Paramount Deal Case Off Fast Track Over Project Rise Allegations

March 13, 2025, 4:30 PM UTC

A court case with the potential to scuttle Paramount Global’s $8 billion sale to Skydance Media LLC came off the fast track Thursday after new allegations raised doubts about a last-minute topping bid.

A Delaware judge canceled the expedited trial of shareholder claims brought by New York City’s public pension funds, which are seeking to force Paramount to consider the $13.5 billion offer by Project Rise Partners, an investor consortium that’s yet to disclose many of its financing sources. The deal with Skydance would hand the entertainment conglomerate’s reins from media mogul Shari Redstone to producer David Ellison and backers led by his father, Oracle Corp. founder Larry Ellison.

A lawyer for the funds, Grant & Eisenhofer PA partner Michael Barry, said at an emergency hearing that in exchange for targeted disclosures, they’d agreed to drop their request for an injunction blocking the sale to Skydance—expected to close in the first half of the year—and a trial in late March.

The lawsuit is one of several challenging aspects of the transaction in Delaware’s Chancery Court, the leading US forum for merger litigation.
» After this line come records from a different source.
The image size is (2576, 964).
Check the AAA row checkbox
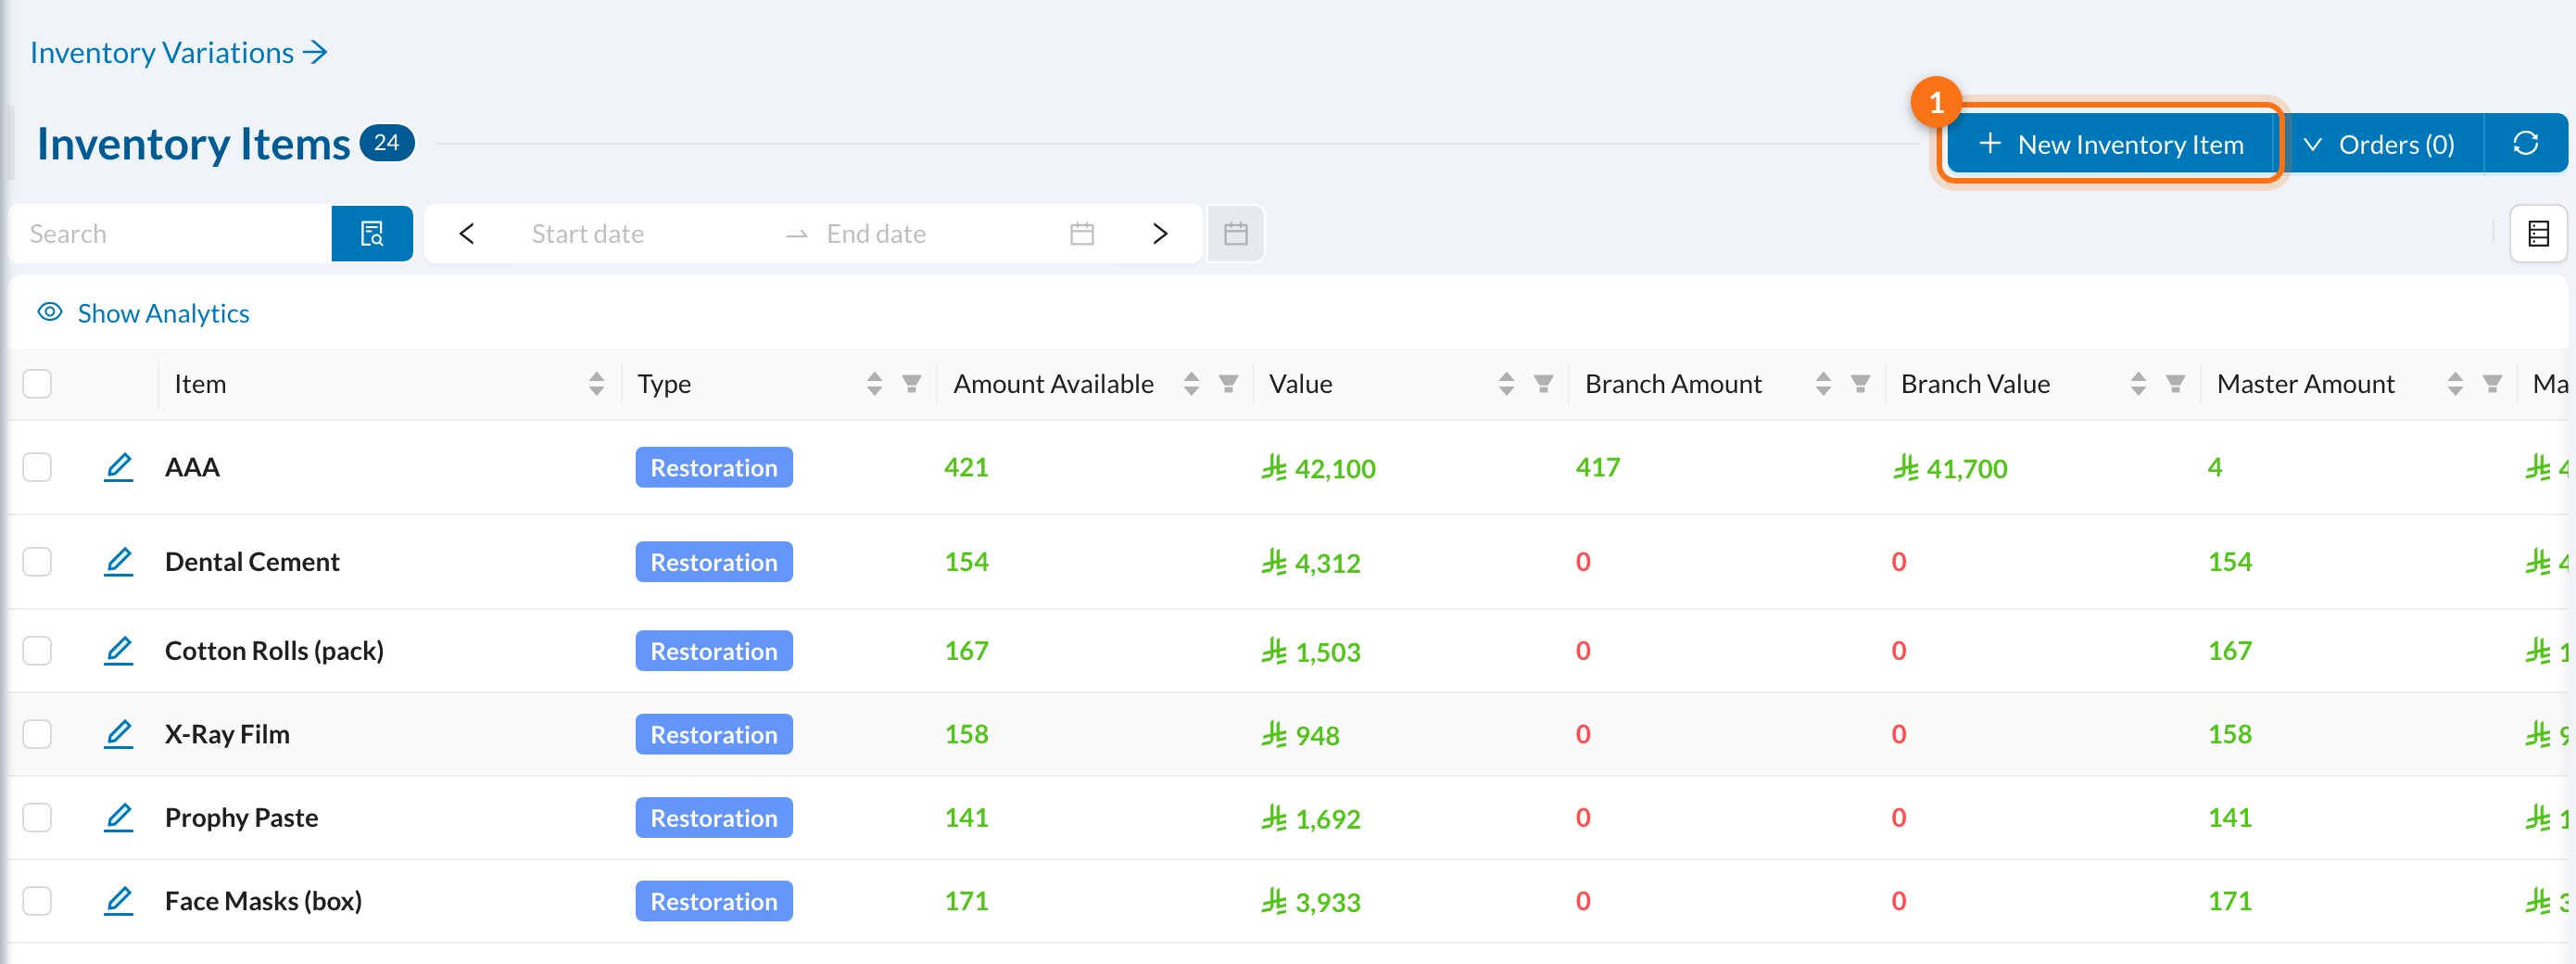point(37,467)
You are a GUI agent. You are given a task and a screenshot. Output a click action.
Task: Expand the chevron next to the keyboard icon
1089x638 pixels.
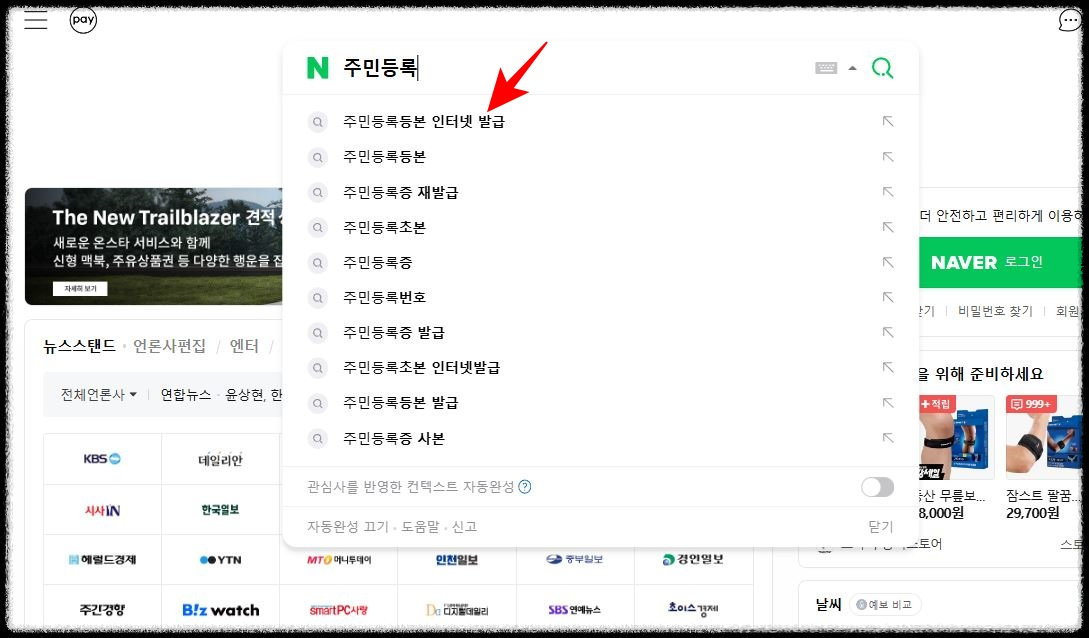click(x=851, y=67)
Redstone is also seeking to head off regulatory scrutiny from the Trump administration by settling the president’s $20 billion lawsuit over a CBS interview with former Vice President Kamala Harris.

‘Wrong Sheikh’

Thursday’s hearing came a day after Skydance said in a court filing that the partnership’s co-chair made significant misrepresentations in sworn legal affidavits. The production company submitted letters from Blackstone Inc. stating it’s not among the consortium’s syndicated investors and from Goldman Sachs Group Inc. denying that it’s a deal adviser.

Chancellor Kathaleen St. J. McCormick, the court’s chief judge, told an attorney for Project Rise that he had “a good bit of explaining to do” early in the hearing. The lawyer, Steptoe LLP partner Thomas Watson, said many of the allegations concerned a tentative September 2024 term sheet that never went anywhere.

“The accusations are out of context, are flat-out wrong, and they’re improperly designed to cause damage” to the investor partnership, according to Watson. It was inappropriate for Skydance to “go to the court as well as the media accusing us of ‘fraud’ and ‘make-believe’ based on what is, charitably, sloppy research,” he said.

Watson also said one of Skydance’s claims—that Project Rise lied about its financial backing by an Emirati sheikh—reflected a case of mistaken identity. “Skydance reached out to the wrong sheikh,” he said. “Within the Abu Dhabi royal family, I’m informed there are two different sheikhs with very similar names. One is the uncle and one is the nephew.”

Path Forward

An attorney for Skydance, Latham & Watkins LLP partner Blair Connelly, said he was “tempted to respond” to Watson’s presentation but would hold off.

It’s unusual that Project Rise hasn’t moved to formally intervene in the litigation, “as a competing bidder typically would,” McCormick said. “But it sounds as if they’re willing to submit to robust discovery.”

She asked the parties to submit a scheduling order charting a path forward in the case.

Ross Aronstam & Moritz LLP is additional counsel for Skydance. Project Rise is also represented by Baker & Hostetler LLP. Redstone is represented by Abrams & Bayliss LLP and Ropes & Gray LLP. The funds are represented by Grant & Eisenhofer PA, Labaton Keller Sucharow LLP, and Friedman Oster & Tejtel PLLC.

Paramount is represented by Morris, Nichols, Arsht & Tunnell LLP and Simpson Thacher & Bartlett LLP. Its transaction committee is represented by Richards, Layton & Finger PA and Cravath, Swaine & Moore LLP.

The case is N.Y. City Emps. Ret. Sys. v. Bryne, Del. Ch., No. 2025-0126, hearing 3/13/25.